Ahedo’s project is a rigorous and often very intimate exploration of design and domesticity in animal-farming operations. The Wheelwright Prize, with its emphasis on travel and field research, was the perfect opportunity to get access to otherwise hard to access geographies and communities. Along the way, Ahedo spent time with over 200 families working in animal farming and also met with various university technicians, scientists, local governments and policy makers. His travels spanned a variety of poor and wealthy communities in order to explore the asymmetry that exists in animal farming today.
Through photographs—aerial views that depict entire landscapes to intimate, close-up portraits of the farmers he met—and written documentation, (he mentioned that the next step will be to translate these materials into architectural drawings), Ahedo is expanding how we understand farming systems and beyond. He also draws attention to the ways that these farm systems touch on issues ranging from the significance of our cultural and architectural traditions, infrastructural design and policy-making, questions brought up by technological advancements, and the many social issues still present in animal production. Ultimately, in his talk at Harvard the architect remarked, “this is about very well-established, traditional dialectics—between human and animal, natural and artificial, rural and urban—that have changed into something else and that can no longer be considered in the ways they have always been considered.”

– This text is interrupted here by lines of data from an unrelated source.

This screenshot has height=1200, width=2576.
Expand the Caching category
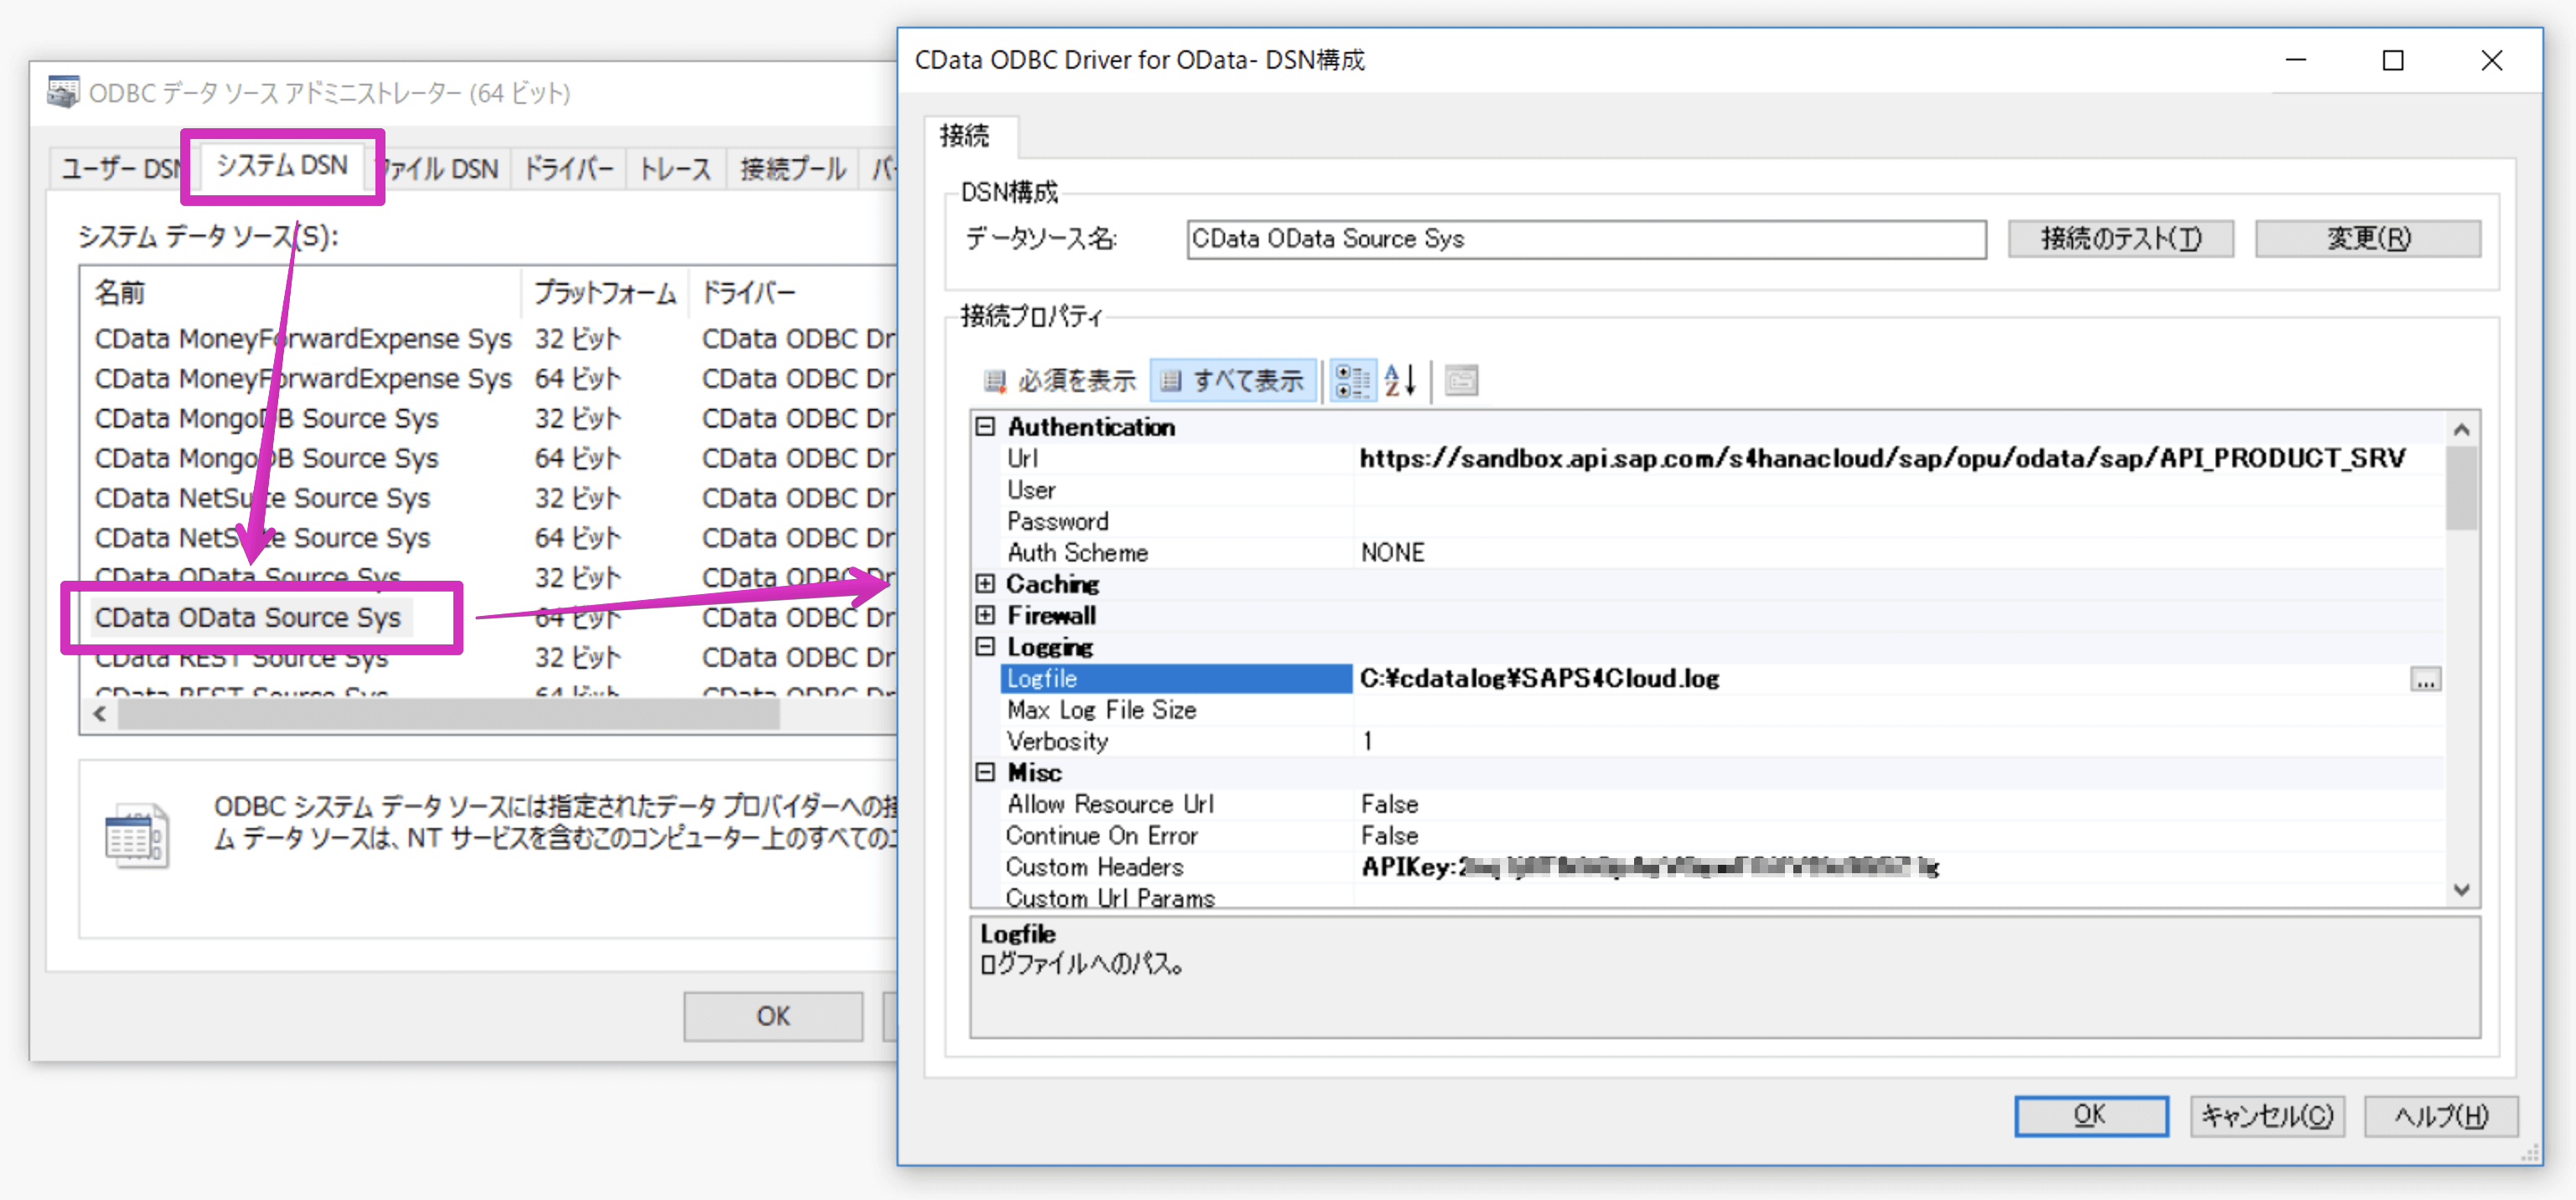click(x=985, y=584)
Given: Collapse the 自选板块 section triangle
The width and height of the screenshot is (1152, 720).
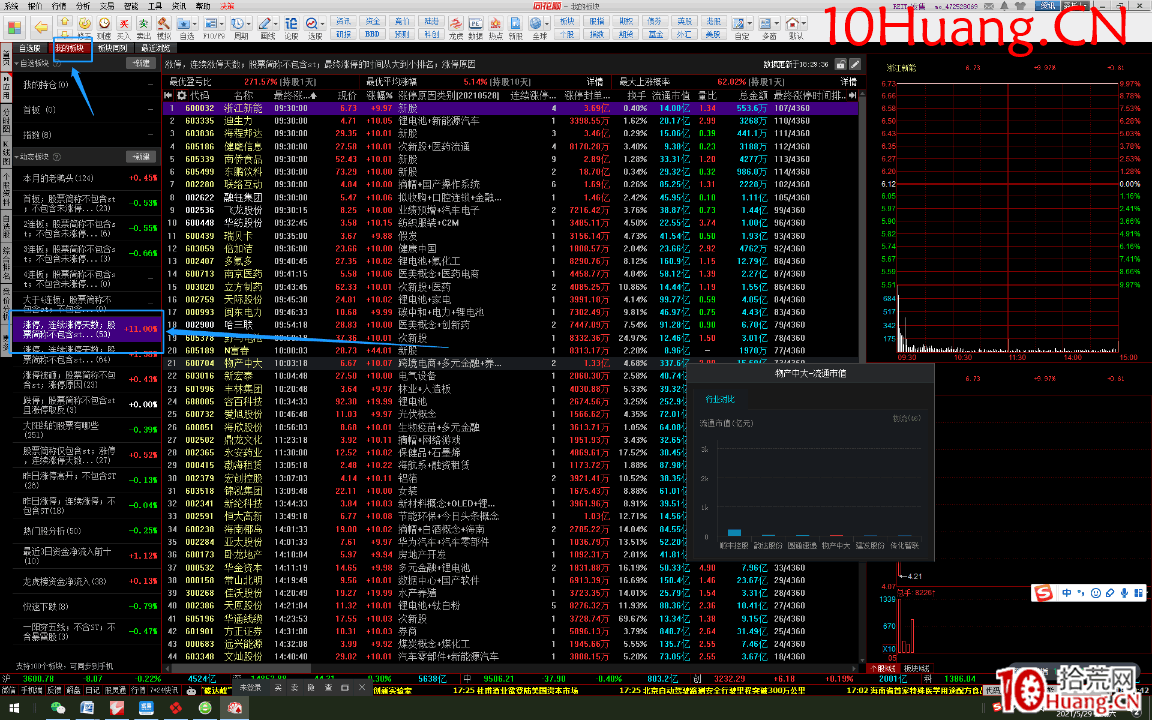Looking at the screenshot, I should [x=17, y=63].
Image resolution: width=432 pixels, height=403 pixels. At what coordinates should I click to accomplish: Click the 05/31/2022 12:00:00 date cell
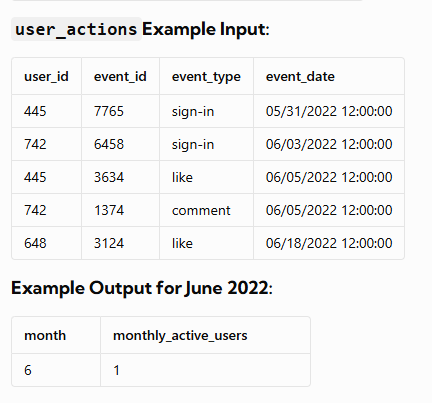click(329, 111)
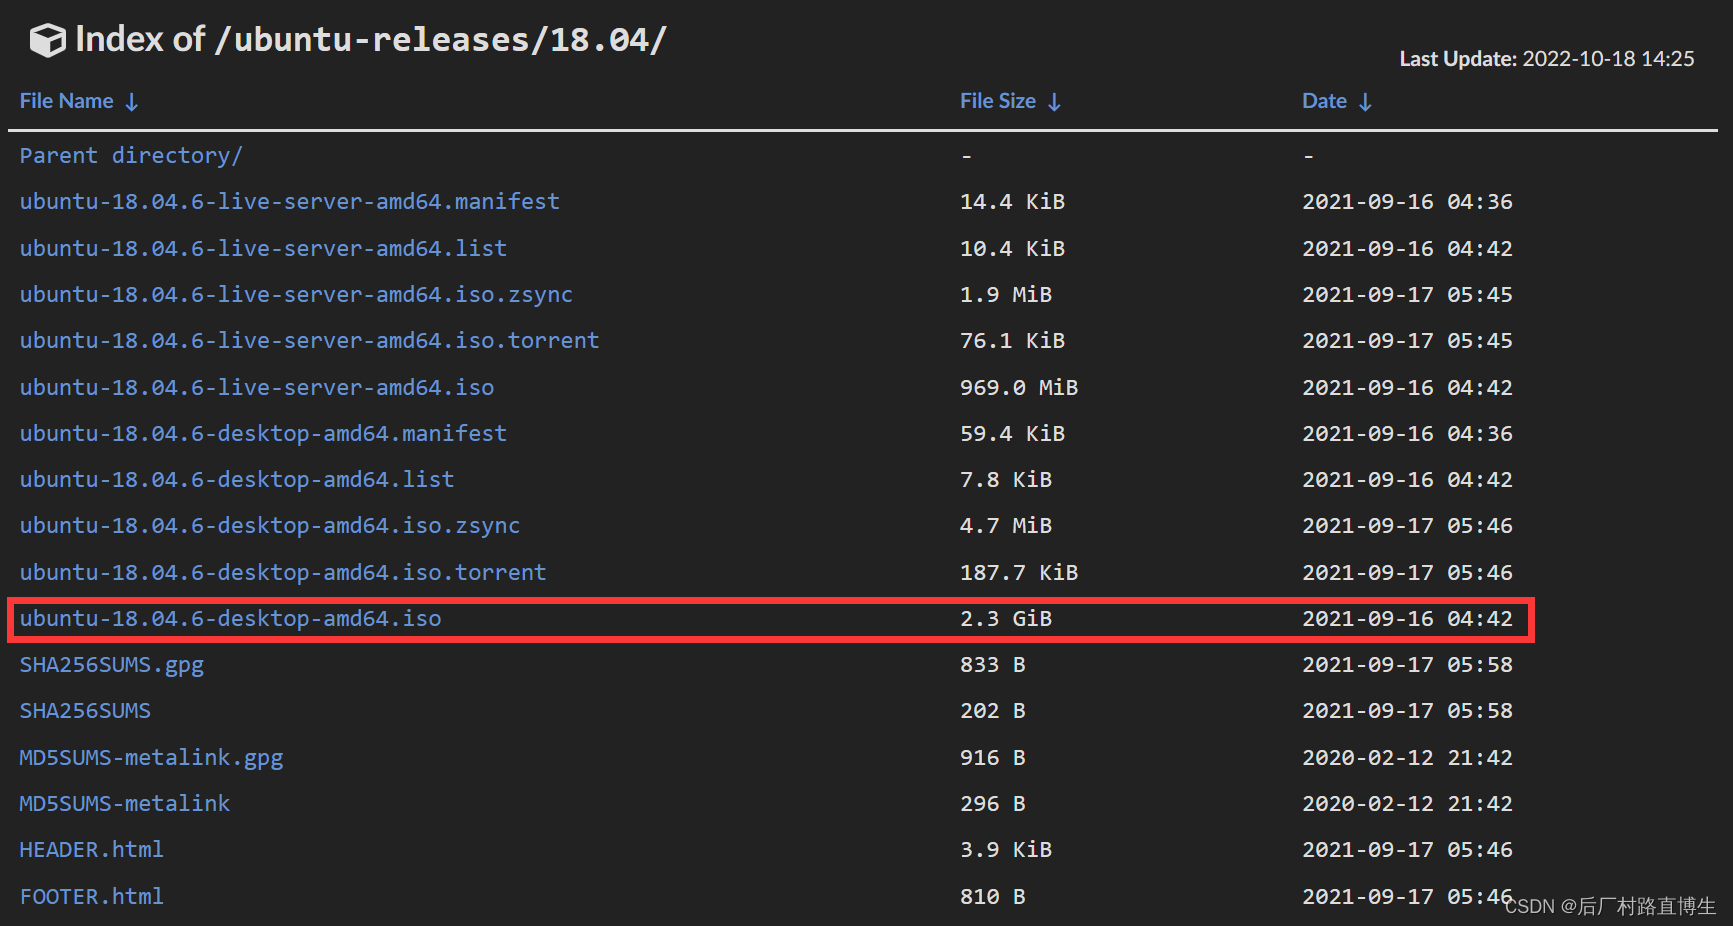
Task: Open the SHA256SUMS.gpg file
Action: (111, 664)
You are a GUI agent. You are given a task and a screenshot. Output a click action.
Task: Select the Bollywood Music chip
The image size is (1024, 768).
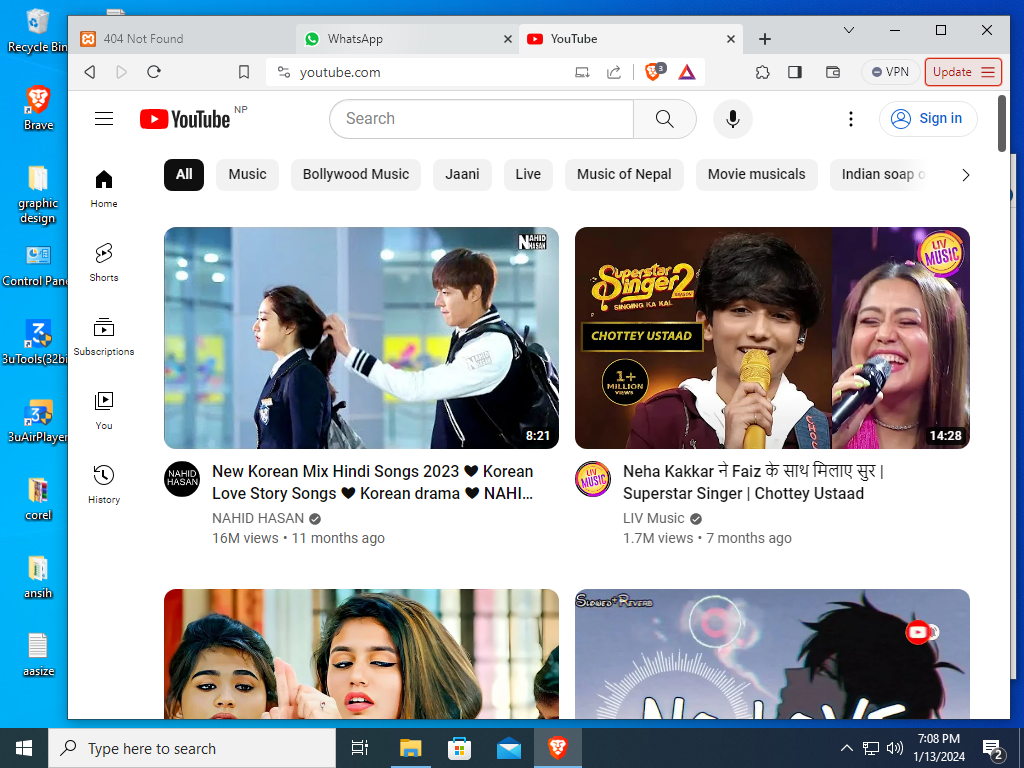356,174
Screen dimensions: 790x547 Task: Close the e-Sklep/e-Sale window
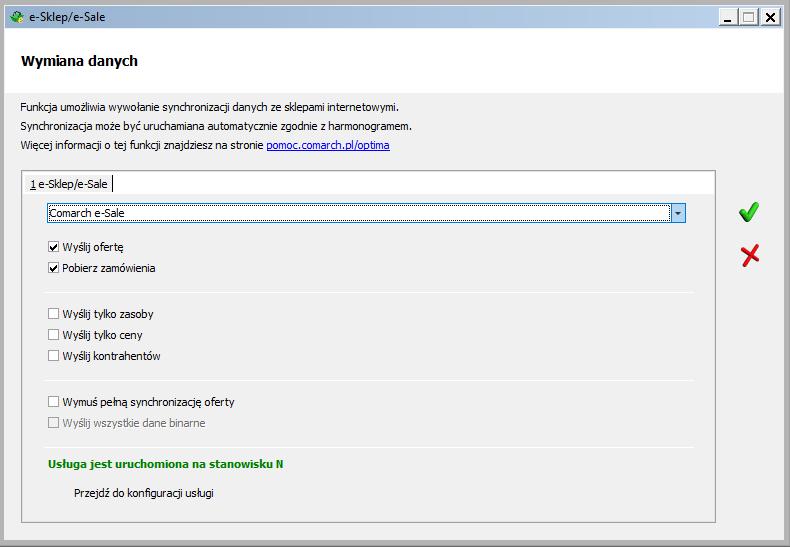[770, 17]

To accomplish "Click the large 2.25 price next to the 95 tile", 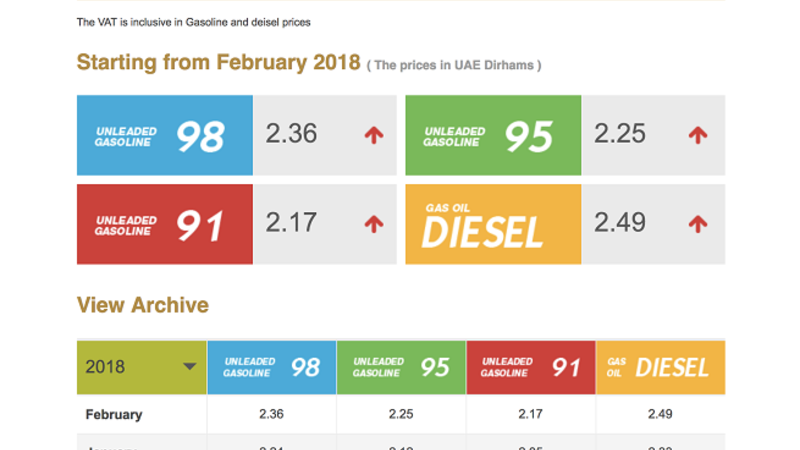I will pyautogui.click(x=620, y=134).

Speaking about the precision and “embedded knowledge” within the production strategies he encountered on his trip, he noted that “if anything ties all the systems together, it’s an extreme and radical efficiency—they use everything they have.” In that vein, he concluded the talk with a call-to-arms, encouraging the audience to embrace their double duty as consumers and designers. While that “double-duty” may not apply to all of us, we can accomplish a lot by thinking about what we’re saying with our wallets.